Bloc de texte:
__________________________________________________

« J’avais une belle voix », croasse une femme, serrée sur un banc dans un coin. « Et maintenant, regardez ! »
Sa voix a presque complètement disparu. Il ne reste qu’un murmure rauque et faible, étouffé par la terreur et la brutalité de ce qu’elle a vécu. Ce n’est pas seulement sa voix qui lui a été arrachée, mais aussi sa confiance, sa dignité et son avenir. Il est impossible d’imaginer ce qu’elle a enduré, elle et les 36 autres femmes entassées dans cette petite maison sombre d’une seule pièce.
Elles ont toutes été violées par des hommes armés : 12 cette année, 20 l’année dernière. 15 ont été violées à plusieurs reprises. Plusieurs ont été abandonnées par leur mari.
Le plus âgé a 80 ans ; le plus jeune a 16 ans.
Les blessures physiques et psychologiques sont encore vives. Mais ces femmes tentent de reprendre le cours de leur vie. Désormais, grâce à l’aide d’une petite organisation congolaise, elles se réunissent ici le premier dimanche de chaque mois pour partager leurs expériences et s’entraider.

__________________________________________________

Données fournies:

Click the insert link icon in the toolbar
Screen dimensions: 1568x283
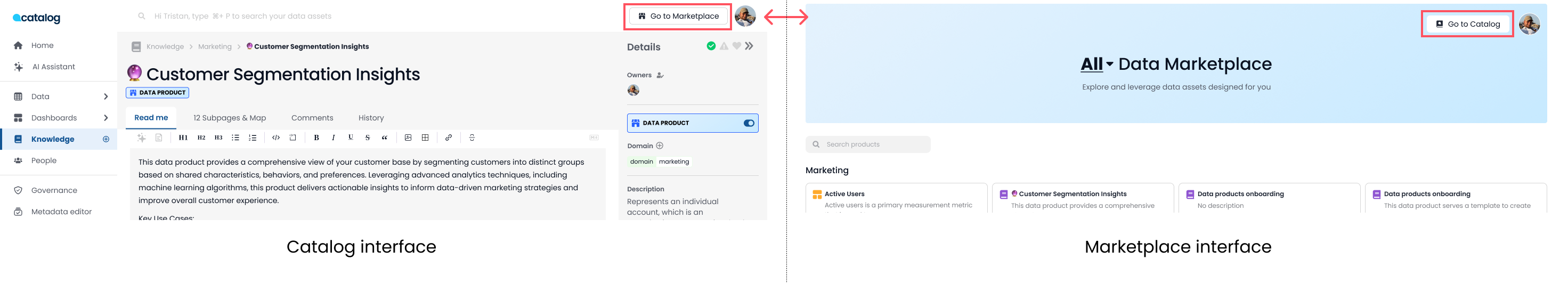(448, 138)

__________________________________________________

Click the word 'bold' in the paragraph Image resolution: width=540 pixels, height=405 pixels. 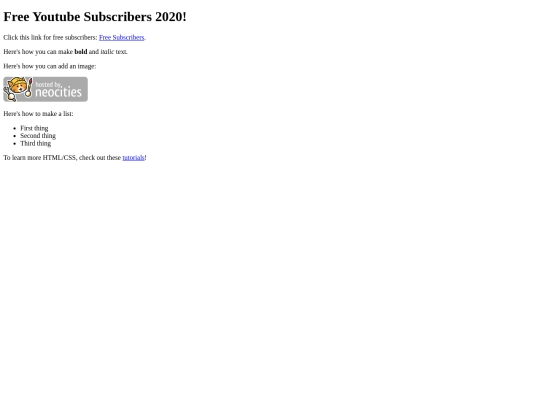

__________________________________________________

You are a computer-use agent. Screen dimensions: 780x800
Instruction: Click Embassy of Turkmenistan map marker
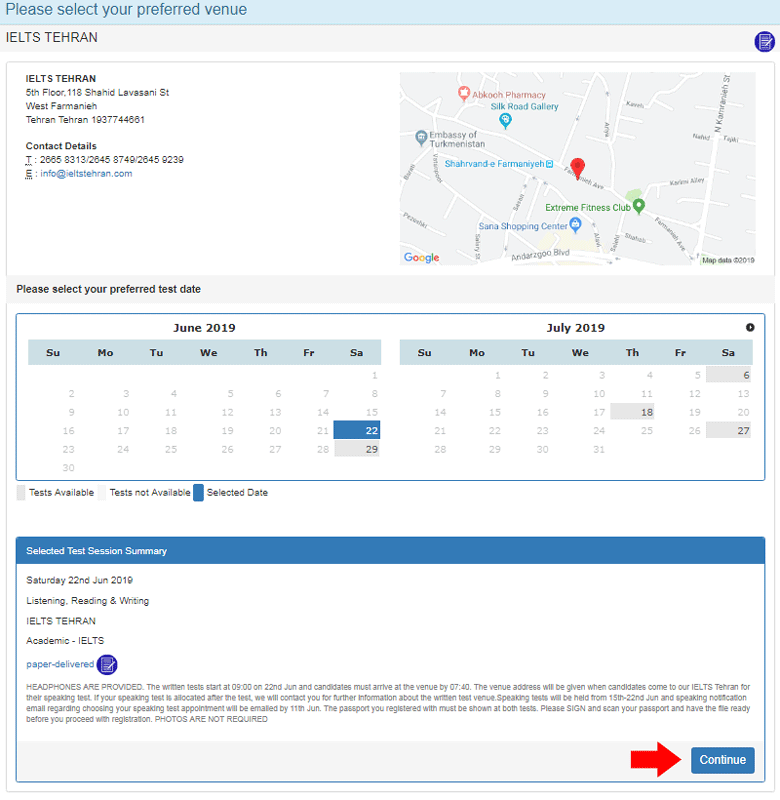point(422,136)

__________________________________________________

Tâches à réaliser:
(A) Réécrivez plus brièvement le paragraphe du texte qui commence par « Sa voix a presque complètement disparu », en conservant ses faits principaux.
(B) Reproduisez le texte entre « Les blessures physiques » et « expériences et s’entraider. », ces deux passages inclus.

Vos réponses:
(A) Cette femme a presque perdu la voix. Il ne lui reste qu'un murmure rauque, étouffé par la terreur et la brutalité qu'elle a subies. Elle a aussi perdu sa confiance, sa dignité et son avenir. On ne peut imaginer ce qu'elle a enduré, elle et les 36 autres femmes entassées dans cette petite maison sombre d'une seule pièce.

(B)
Les blessures physiques et psychologiques sont encore vives. Mais ces femmes tentent de reprendre le cours de leur vie. Désormais, grâce à l’aide d’une petite organisation congolaise, elles se réunissent ici le premier dimanche de chaque mois pour partager leurs expériences et s’entraider.